Salì sulla sua l’auto e si mise a guidare. Non sapeva dove andare, ma la mente lo spinse verso il mare. Senza accorgersene si ritrovò a Neptune Beach, fermò l’auto nel parcheggio davanti alla spiaggia, scese e si avviò verso l’arenile. Si tolse le scarpe e le calze ed iniziò a camminare verso sud. Il sole stava tramontando ed il mare si faceva sempre più buio, ma era sempre il mare, lui non ti sorprende, lui non ti tradisce, se lo conosci, lui è sempre dalla tua parte. Camminò per un tempo incalcolabile, poi crollò a terra, si distese a guardare il cielo, come aveva fatto tante volte da bambino, sognando una vita migliore in un posto migliore. Rimase in quella posizione, piangendo, fino a che non si addormentò. Quando si risvegliò, era notte fonda, la spiaggia era ancora deserta e tutto era come l’aveva lasciato. Si rialzò e tornò versò l’auto, ora sapeva cosa fare. Si rimise in moto e tornò verso la città, Era a metà strada quando vide lo svincolo che portava sulla FL115, in direzione dell’Atlantic, cambiò corsia e si spostò in quella d’uscita. Proseguì per una decina di minuti, sino all’Arlington Memorial Park, poi uscì dalla superstrada e iniziò a percorrere la statale, costeggiò il cimitero militare e raggiunse un piccolo boschetto. Fermò l’auto accanto al marciapiede e scese. La notte era nella sua fase finale ed il buio, per quanto presente, non era più così intenso. Si avvicinò al ridotto gruppo di alberi e s’inoltrò fra loro, percorse un sentiero per una ventina di metri e si fermò.

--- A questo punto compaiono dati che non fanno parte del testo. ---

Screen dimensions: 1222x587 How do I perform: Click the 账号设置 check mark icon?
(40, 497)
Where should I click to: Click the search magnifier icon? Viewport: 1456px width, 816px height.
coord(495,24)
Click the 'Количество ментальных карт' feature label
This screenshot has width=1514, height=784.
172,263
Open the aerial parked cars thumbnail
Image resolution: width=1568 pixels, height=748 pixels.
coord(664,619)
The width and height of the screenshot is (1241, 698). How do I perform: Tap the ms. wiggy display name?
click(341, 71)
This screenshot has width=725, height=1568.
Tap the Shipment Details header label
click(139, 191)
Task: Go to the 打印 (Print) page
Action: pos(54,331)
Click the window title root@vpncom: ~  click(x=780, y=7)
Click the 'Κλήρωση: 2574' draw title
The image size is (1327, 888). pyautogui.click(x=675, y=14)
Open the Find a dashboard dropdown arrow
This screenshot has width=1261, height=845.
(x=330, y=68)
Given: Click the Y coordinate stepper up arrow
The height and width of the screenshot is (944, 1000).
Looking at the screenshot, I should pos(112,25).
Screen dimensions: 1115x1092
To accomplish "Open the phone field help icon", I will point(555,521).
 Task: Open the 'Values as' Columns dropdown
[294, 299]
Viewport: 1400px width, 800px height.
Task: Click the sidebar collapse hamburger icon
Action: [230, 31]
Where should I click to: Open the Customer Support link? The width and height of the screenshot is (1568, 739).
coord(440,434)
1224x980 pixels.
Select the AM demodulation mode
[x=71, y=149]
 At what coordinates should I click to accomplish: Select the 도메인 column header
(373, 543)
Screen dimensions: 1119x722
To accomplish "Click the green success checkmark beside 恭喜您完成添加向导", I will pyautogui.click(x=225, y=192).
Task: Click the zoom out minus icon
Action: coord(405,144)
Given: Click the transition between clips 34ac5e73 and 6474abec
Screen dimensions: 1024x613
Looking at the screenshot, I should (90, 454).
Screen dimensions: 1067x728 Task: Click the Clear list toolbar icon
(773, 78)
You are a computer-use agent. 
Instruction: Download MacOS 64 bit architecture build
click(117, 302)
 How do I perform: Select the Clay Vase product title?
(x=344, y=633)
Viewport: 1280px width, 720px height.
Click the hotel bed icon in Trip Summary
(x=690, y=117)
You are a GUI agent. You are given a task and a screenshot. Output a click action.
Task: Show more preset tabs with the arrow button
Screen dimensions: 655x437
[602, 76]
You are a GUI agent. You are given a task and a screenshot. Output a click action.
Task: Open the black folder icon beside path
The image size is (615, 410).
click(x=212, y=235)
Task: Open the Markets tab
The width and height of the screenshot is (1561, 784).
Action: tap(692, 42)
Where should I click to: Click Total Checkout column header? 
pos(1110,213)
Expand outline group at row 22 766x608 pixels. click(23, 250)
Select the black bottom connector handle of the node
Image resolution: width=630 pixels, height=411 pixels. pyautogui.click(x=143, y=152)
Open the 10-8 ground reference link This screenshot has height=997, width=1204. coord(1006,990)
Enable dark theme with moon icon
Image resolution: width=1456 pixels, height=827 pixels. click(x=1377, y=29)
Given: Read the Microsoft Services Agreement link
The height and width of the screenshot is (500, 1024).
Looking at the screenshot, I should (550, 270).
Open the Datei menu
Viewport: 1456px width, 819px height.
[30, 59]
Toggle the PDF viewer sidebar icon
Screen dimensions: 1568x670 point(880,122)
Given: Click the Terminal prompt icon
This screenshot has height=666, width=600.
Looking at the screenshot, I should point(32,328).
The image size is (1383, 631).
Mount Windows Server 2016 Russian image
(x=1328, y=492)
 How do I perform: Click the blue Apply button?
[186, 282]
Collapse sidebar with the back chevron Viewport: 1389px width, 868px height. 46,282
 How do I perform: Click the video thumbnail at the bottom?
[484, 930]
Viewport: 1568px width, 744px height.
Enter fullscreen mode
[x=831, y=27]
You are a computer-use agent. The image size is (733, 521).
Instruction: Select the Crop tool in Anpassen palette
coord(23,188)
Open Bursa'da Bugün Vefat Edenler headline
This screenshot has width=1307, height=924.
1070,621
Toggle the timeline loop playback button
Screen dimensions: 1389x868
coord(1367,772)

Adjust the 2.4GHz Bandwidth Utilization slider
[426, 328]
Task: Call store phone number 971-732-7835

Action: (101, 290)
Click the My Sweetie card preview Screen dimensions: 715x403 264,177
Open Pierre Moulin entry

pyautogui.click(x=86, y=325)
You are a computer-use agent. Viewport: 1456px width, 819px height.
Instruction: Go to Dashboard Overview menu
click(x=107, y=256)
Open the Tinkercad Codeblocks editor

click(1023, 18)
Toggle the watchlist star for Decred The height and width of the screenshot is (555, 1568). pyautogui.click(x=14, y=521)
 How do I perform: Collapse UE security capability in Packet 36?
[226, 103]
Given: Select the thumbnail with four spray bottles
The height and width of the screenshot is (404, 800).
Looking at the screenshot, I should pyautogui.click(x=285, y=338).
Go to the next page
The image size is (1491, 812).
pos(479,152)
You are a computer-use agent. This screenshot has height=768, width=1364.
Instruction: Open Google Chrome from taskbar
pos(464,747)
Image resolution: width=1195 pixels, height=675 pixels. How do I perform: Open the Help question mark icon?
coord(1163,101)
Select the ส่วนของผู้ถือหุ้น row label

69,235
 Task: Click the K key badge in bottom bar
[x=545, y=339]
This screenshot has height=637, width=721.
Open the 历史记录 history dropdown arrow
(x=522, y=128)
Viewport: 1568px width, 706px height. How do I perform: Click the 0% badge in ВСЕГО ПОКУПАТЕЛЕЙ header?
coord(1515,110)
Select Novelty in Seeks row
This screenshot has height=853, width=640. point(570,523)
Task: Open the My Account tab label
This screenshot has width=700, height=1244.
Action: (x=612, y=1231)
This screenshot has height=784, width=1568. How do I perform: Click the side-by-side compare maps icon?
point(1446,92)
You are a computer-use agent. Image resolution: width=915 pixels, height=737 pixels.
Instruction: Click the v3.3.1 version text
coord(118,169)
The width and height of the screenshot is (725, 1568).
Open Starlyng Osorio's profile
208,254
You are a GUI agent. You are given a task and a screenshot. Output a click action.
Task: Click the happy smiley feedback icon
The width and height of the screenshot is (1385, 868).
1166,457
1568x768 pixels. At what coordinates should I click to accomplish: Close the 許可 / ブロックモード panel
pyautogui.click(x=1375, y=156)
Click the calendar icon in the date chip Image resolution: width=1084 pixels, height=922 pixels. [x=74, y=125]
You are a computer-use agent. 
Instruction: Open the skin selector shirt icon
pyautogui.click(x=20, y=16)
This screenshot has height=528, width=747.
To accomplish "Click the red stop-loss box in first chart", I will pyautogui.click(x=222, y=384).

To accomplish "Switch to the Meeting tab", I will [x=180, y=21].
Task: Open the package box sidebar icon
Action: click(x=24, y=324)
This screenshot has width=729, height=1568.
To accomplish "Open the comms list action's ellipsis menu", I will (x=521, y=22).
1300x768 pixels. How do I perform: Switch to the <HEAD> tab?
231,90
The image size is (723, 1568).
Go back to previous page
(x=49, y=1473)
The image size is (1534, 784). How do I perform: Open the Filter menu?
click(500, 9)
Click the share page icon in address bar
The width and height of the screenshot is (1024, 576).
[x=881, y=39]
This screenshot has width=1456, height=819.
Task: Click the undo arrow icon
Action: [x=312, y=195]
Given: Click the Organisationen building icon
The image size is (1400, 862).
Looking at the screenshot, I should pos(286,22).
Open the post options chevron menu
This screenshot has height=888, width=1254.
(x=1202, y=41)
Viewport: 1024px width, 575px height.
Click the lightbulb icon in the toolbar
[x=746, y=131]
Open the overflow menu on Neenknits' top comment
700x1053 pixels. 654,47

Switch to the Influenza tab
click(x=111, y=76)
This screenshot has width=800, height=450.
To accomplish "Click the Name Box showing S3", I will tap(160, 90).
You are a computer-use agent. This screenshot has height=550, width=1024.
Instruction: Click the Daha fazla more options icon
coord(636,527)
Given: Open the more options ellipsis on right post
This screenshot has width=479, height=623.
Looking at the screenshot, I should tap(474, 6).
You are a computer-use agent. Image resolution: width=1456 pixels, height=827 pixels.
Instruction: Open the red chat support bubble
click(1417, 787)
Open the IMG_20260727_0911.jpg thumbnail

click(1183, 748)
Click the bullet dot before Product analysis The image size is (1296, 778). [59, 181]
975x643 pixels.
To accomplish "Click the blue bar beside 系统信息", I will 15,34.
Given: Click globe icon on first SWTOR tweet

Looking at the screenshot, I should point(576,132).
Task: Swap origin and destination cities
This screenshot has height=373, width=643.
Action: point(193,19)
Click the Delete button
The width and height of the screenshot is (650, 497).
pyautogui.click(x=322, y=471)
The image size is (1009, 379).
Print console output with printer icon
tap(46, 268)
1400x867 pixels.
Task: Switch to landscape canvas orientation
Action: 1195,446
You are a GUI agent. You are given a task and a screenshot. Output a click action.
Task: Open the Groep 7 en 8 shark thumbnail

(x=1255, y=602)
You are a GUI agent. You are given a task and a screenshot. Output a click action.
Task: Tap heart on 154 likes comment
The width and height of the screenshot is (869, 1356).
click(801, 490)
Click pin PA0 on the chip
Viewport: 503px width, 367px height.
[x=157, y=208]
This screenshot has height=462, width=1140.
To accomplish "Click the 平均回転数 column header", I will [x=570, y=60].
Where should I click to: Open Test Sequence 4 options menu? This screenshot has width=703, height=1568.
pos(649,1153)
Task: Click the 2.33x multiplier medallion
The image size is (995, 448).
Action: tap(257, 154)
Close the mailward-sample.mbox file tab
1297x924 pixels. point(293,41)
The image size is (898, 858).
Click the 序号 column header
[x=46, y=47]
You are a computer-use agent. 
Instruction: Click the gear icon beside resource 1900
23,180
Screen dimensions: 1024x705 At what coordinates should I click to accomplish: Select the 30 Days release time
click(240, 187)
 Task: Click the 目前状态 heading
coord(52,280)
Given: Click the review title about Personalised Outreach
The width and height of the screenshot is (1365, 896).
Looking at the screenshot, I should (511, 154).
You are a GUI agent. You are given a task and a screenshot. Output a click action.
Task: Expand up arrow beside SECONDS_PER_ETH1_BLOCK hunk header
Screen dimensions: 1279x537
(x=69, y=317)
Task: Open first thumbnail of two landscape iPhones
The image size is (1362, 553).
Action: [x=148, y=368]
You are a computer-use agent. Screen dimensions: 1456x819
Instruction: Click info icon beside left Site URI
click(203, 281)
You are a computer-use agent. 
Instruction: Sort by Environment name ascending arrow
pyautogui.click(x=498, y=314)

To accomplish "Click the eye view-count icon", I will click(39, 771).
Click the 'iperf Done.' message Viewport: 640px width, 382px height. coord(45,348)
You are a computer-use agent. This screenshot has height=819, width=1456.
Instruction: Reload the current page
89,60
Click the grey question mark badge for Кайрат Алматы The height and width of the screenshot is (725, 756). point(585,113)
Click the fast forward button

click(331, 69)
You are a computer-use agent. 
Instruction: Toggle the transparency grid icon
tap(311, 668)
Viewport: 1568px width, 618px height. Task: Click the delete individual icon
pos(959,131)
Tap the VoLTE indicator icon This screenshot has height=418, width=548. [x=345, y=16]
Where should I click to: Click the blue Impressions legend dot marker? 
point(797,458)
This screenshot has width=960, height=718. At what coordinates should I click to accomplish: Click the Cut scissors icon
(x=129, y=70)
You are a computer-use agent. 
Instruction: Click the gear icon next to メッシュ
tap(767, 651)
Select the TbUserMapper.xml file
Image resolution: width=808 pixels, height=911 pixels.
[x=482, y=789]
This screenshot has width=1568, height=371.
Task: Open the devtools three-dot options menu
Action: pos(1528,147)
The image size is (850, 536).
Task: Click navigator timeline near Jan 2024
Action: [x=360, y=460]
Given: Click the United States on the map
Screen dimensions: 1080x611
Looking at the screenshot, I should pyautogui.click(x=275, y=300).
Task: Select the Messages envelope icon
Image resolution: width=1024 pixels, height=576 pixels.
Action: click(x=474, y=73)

Osservò la lapide davanti a sé. La piccola croce in legno, gentilmente concessa dal comune, riportava solo il nome e la data della morte. Sarebbe stata sostituita dopo alcuni mesi, giusto il tempo d’assestamento del terreno, ammesso che qualcuno la richiedesse e si occue delle spese. Marcelo posò un fiore sul terreno davanti alla lapide, si fece il segno della croce ed una piccola lacrima scivolò dal suo occhio, lungo la guancia, cadendo dal mento. Tornò all’auto, era il momento. Raggiunse la Barnett Center Tower e salì verso la zona degli attici. Una volta raggiunto l’ultimo piano, andò verso la porta che conduceva al tetto, l’aprì ed uscì sull’enorme spiazzo a quasi duecento metri d’altezza. Si accostò al bordo e guardò in basso. Una colonna buia correva sino a terra, come un tunnel senza uscita. Il vento gli soffiava tra i capelli, asciugando le lacrime sul viso. Marcelo salì sul muretto e guardò il panorama. Buio Osservò i palazzi, le case e, in lontananza, il mare. Pensò a Laura, ad Alvin, a Geremia e, ovviamente, ad Elisabeth. Buio Guardò verso terra, poi guardò di nuovo il mare. Un sottile raggio rosso stava illuminando l’orizzonte e, presto, un’onda colorata sarebbe apparsa sul fondale di quella scenografia, irradiandosi per tutto il paesaggio. Chiuse gli occhi.
Buio Li riaprì e vide l’immensa massa rossa inondare tutto il mondo. Richiuse gli occhi e pensò. Buio L’alba vista dalla Torre era sempre qualcosa d’indescrivibile.